--- DESCRIPTION OF THE TASK ---
Gather each line containing the string "agent" from these entries.

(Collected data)
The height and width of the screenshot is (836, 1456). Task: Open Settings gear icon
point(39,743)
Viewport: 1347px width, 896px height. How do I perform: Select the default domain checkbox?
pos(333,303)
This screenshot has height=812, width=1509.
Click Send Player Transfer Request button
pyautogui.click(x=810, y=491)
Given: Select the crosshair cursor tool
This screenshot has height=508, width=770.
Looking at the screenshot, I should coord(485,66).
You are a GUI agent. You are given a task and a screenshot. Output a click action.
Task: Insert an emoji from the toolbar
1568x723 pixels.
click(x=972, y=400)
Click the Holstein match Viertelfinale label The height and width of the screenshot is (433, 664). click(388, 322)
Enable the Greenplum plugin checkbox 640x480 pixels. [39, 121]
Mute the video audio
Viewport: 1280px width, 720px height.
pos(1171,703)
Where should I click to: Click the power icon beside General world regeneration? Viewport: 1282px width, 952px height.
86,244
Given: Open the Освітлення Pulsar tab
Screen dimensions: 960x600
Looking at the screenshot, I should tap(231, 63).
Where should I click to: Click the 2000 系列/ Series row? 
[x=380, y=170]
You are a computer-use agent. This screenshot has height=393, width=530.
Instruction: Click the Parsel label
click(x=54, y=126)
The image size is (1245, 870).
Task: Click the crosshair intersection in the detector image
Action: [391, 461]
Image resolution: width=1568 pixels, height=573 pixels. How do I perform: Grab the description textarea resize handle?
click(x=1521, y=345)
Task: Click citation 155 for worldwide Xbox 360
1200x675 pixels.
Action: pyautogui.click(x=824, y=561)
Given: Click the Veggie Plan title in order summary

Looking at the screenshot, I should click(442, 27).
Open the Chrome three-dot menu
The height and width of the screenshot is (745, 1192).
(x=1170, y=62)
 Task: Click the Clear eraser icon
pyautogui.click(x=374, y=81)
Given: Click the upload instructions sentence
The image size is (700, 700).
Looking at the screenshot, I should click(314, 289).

--- TASK SOLUTION ---
You are a GUI agent. You are given a task and a screenshot. Output a click action.
You are a computer-use agent. This screenshot has height=393, width=530.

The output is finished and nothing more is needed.